Methods for studying cause‐specific senescence in the wild

The founding evolutionary theories of ageing indicate that the force of mortality imposed by environmental factors should influence the strength of natural selection against actuarial senescence and its evolution. To rigorously test this idea, field biologists need methods that yield estimates of age‐specific mortality according to cause of death. Here, we present existing methods commonly applied in studies of human health that could be used to accomplish these goals in studies of wild species for which fate can be determined with certainty.
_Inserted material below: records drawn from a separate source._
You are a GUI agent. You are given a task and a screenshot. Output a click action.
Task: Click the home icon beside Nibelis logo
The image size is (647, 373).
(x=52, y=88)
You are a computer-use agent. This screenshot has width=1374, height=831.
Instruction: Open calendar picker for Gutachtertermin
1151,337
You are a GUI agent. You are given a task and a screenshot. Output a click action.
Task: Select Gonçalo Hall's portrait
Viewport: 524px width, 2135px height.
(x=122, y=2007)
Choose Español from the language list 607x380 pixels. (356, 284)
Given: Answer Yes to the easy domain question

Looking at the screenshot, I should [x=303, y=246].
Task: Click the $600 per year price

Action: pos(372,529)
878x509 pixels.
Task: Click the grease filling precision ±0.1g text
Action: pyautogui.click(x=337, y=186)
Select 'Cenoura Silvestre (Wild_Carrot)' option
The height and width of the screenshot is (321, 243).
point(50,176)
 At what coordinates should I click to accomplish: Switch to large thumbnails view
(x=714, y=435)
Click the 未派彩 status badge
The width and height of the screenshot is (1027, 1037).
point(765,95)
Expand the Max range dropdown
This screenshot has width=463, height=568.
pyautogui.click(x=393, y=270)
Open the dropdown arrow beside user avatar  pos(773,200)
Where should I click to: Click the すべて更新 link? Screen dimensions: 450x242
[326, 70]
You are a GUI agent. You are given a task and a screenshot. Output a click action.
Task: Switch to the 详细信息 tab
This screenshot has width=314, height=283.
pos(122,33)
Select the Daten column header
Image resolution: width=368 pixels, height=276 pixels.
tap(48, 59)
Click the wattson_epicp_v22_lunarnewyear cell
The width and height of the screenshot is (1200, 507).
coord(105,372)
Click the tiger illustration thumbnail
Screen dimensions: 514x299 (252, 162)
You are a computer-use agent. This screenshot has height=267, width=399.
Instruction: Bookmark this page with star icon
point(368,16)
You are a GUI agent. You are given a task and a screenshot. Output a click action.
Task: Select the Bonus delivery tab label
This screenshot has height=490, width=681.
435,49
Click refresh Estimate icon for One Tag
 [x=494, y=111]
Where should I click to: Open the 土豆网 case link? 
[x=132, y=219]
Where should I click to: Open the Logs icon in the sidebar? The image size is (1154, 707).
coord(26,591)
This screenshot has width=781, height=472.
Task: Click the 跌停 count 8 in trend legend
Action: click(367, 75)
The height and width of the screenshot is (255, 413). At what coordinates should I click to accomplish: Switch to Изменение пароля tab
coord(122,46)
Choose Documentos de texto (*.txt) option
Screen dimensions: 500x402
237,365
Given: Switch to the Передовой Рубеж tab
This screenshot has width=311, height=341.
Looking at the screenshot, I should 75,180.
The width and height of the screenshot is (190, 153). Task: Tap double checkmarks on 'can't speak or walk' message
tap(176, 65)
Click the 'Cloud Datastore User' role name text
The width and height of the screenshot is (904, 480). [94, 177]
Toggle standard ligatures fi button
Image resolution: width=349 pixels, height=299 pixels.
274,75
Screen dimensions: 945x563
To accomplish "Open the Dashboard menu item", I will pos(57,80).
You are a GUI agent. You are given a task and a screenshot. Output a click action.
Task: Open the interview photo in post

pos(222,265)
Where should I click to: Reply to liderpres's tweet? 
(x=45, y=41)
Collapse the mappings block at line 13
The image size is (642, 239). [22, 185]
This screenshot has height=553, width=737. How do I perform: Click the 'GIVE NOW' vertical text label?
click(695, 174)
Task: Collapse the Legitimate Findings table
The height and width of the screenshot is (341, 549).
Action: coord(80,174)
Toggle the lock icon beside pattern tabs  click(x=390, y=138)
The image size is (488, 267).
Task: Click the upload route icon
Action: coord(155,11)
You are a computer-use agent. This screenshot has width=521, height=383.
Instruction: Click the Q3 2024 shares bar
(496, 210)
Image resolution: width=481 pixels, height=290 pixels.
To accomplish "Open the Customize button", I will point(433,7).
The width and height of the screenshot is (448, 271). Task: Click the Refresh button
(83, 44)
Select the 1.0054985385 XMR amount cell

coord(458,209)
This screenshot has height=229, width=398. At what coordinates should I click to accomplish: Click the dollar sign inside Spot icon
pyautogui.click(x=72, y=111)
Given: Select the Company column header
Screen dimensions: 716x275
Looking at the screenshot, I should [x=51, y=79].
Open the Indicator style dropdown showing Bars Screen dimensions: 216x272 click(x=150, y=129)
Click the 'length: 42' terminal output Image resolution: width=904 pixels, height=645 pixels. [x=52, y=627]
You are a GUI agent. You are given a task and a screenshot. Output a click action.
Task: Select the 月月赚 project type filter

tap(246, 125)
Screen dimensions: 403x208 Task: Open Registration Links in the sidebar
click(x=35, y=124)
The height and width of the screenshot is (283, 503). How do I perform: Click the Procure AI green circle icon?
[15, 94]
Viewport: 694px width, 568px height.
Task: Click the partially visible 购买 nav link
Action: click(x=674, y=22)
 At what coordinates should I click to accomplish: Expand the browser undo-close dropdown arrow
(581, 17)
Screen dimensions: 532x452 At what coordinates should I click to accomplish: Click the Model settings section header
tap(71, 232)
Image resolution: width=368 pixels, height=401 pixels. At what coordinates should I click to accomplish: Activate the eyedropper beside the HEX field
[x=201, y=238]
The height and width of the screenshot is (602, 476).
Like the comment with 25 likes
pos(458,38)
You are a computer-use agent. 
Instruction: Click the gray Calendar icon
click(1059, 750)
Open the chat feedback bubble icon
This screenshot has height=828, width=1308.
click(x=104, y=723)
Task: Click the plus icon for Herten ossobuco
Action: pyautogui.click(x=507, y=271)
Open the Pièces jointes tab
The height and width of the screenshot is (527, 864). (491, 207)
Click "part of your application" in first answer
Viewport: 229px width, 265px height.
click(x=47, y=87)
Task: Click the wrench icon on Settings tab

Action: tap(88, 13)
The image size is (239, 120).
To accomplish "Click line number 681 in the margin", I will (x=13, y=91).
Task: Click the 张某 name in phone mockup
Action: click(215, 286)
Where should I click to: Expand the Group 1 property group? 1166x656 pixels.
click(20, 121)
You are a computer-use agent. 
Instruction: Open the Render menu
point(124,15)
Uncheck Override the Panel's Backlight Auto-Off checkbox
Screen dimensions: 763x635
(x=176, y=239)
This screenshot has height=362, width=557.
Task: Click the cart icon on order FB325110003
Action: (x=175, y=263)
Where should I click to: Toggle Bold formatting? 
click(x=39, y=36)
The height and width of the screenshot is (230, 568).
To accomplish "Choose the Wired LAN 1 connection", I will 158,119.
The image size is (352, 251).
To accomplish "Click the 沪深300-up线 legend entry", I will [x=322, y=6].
We further present a new application of hidden Markov models for capture‐reencounter studies of wild animals that can be used to estimate age‐specific trajectories of cause‐specific mortality when detection is imperfect. By applying our new hidden Markov model with the e‐surge and mark softwares to capture‐reencounter data sets for long‐lived species, we demonstrate that senescence can be severe for natural causes of mortality in the wild, while being largely non‐existent for anthropogenic causes. Moreover, we show that conflation of mortality causes in commonly used survival analyses can induce an underestimation of the intensity of senescence and overestimation of mortality for pre‐senescent adults. These biases have important implications for both age‐structured population modelling used to guide conservation and comparative analyses of senescence across species. Similar to frailty, individual differences in causes of death can generate individual heterogeneity that needs to be accounted for when estimating age‐specific mortality patterns. The proposed hidden Markov method and other competing risk estimators can nevertheless be used to formally account for these confounding effects, and we additionally discuss how our new method can be used to gain insight into the mechanisms that drive variation in ageing across the tree of life.